**DOCUMENT**

=-=-=

Dust fully explains the colour-magnitude correlation in low-redshift Type Ia supernovae after accounting for selection effects from colour cuts.

A machine-rendered reading of the paper's core claim, the machinery that carries it, and where it could break.

The paper demonstrates that traditional colour cuts applied to supernova samples create a selection effect that has previously led to the mistaken conclusion that an intrinsic colour term is needed alongside dust. Using the Bayesian hierarchical model Simple-BayeSN on the homogeneous ZTF DR2 and Foundation DR1 datasets, the authors show that dust reddening alone reproduces the entire observed colour-magnitude relation once this bias is modeled. The result holds after splitting the sample by host-galaxy mass or projected distance from the host center. A reader should care because the finding preserves the practical utility of the standard Tripp correction for distance measurements while reassigning its physical cause entirely to dust rather than any intrinsic supernova property.

Core claim

Once the selection effect induced by traditional colour cuts is accounted for, the entirety of the colour-magnitude correlation in low-redshift Type Ia supernovae is explained by dust effects, with no need for an intrinsic colour correlation. This result is robust with respect to a host galaxy mass split and projected distance from the center of the host. The traditional linear Tripp correction therefore maintains empirical validity even though it should be ascribed to dust rather than intrinsic colour variation.

What carries the argument

The Bayesian hierarchical model Simple-BayeSN that jointly parametrizes dust reddening, intrinsic scatter, and the selection bias induced by colour cuts.

If this is right

  • The Tripp linear correction continues to work for cosmological inference but arises from dust rather than intrinsic colour variation.
  • No intrinsic colour correlation is required to describe the data once colour-cut selection is modeled.
  • The dust-only explanation remains unchanged when the sample is divided by host-galaxy mass or distance from the host center.

Where Pith is reading between the lines

These are editorial extensions of the paper, not claims the author makes directly.

  • Dust properties in different galactic environments may now need to be modeled more explicitly for future supernova cosmology analyses.
  • Surveys could avoid traditional colour cuts altogether and rely on the full hierarchical model to recover unbiased distances.
  • Previously reported environmental correlations with supernova colour might be reinterpreted as variations in host dust rather than changes in the supernovae themselves.

Load-bearing premise

The Bayesian hierarchical model Simple-BayeSN and its parametrization of dust and selection effects correctly describe the true underlying distributions without leftover misspecification.

What would settle it

A new independent low-redshift supernova sample analyzed with the same selection-effect modeling still shows a statistically significant residual intrinsic colour term.

Figures

Figures reproduced from arXiv: 2606.06593 by Konstantin Karchev, Marco Giunta, Roberto Trotta.

=-=-=

**STORED RECORDS**
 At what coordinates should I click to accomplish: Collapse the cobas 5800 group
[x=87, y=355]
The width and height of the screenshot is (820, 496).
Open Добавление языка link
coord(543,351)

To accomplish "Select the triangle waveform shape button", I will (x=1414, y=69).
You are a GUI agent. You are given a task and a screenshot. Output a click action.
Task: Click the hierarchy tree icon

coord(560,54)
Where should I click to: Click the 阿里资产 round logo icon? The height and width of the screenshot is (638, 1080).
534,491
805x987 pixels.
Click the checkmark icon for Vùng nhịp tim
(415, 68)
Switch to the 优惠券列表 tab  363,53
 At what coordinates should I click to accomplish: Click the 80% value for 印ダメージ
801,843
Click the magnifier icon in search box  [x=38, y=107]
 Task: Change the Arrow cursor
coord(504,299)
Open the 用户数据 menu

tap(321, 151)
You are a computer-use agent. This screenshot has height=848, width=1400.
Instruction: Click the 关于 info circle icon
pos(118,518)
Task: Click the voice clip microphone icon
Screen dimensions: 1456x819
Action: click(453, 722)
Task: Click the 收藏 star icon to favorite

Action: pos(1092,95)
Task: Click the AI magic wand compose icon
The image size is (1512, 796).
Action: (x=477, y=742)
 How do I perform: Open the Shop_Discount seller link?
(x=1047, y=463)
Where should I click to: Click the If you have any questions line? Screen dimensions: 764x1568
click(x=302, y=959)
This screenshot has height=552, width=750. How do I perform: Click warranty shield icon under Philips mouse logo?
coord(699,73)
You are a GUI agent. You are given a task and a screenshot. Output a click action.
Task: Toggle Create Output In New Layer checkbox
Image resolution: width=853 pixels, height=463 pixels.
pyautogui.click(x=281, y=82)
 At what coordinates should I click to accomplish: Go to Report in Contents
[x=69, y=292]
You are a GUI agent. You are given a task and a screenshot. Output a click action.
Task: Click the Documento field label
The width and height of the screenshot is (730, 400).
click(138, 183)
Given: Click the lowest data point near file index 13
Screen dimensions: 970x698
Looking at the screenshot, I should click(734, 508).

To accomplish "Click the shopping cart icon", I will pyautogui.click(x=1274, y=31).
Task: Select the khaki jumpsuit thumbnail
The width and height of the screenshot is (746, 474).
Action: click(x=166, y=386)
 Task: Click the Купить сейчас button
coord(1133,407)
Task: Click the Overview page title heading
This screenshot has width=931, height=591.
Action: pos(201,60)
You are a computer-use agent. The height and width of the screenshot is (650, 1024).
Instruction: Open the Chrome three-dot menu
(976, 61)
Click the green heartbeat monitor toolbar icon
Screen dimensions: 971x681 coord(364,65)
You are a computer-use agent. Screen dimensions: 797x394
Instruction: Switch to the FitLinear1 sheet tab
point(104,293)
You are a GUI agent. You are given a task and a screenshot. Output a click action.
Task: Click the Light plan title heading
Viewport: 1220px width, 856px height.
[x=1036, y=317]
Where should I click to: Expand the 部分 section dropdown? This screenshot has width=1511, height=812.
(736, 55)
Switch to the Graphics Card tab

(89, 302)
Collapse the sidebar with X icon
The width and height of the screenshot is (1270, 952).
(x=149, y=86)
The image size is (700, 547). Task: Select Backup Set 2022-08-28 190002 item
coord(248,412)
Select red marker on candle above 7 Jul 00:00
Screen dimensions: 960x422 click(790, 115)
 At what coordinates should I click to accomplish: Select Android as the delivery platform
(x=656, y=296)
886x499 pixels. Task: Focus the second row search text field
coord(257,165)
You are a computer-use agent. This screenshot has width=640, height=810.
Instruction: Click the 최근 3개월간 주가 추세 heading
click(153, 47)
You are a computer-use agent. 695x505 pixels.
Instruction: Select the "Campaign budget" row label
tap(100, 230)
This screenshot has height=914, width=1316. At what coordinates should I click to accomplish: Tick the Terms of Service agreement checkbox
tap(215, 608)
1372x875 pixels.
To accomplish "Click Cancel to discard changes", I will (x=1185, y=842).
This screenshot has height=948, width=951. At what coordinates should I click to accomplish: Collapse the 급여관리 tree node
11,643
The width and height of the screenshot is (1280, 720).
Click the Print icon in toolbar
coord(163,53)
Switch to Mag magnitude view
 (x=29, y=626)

=-=-=

**GIVEN TASK**
Extract everything from "If this is right" down to "author makes directly." in the supernova dust summary. The records play no part in this exercise.

**WRITTEN ANSWER**
If this is right

  • The Tripp linear correction continues to work for cosmological inference but arises from dust rather than intrinsic colour variation.
  • No intrinsic colour correlation is required to describe the data once colour-cut selection is modeled.
  • The dust-only explanation remains unchanged when the sample is divided by host-galaxy mass or distance from the host center.

Where Pith is reading between the lines

These are editorial extensions of the paper, not claims the author makes directly.